EXERCISE INSTRUCTIONS » Examine the records and identify each line that includes the string "Open". Copy those lines.

DATA SHOWN »
= Beginning of Section =
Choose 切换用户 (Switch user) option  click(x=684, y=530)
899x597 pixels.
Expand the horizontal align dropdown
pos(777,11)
= End of Section =
= Beginning of Section =
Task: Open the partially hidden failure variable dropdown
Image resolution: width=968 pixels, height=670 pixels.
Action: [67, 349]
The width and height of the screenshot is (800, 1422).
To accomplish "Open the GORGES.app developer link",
= End of Section =
= Beginning of Section =
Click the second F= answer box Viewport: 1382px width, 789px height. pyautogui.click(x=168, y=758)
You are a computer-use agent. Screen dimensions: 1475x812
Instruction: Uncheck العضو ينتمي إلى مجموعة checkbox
= End of Section =
SOLUTION TO THE EXERCISE »
Task: Open the partially hidden failure variable dropdown
To accomplish "Open the GORGES.app developer link",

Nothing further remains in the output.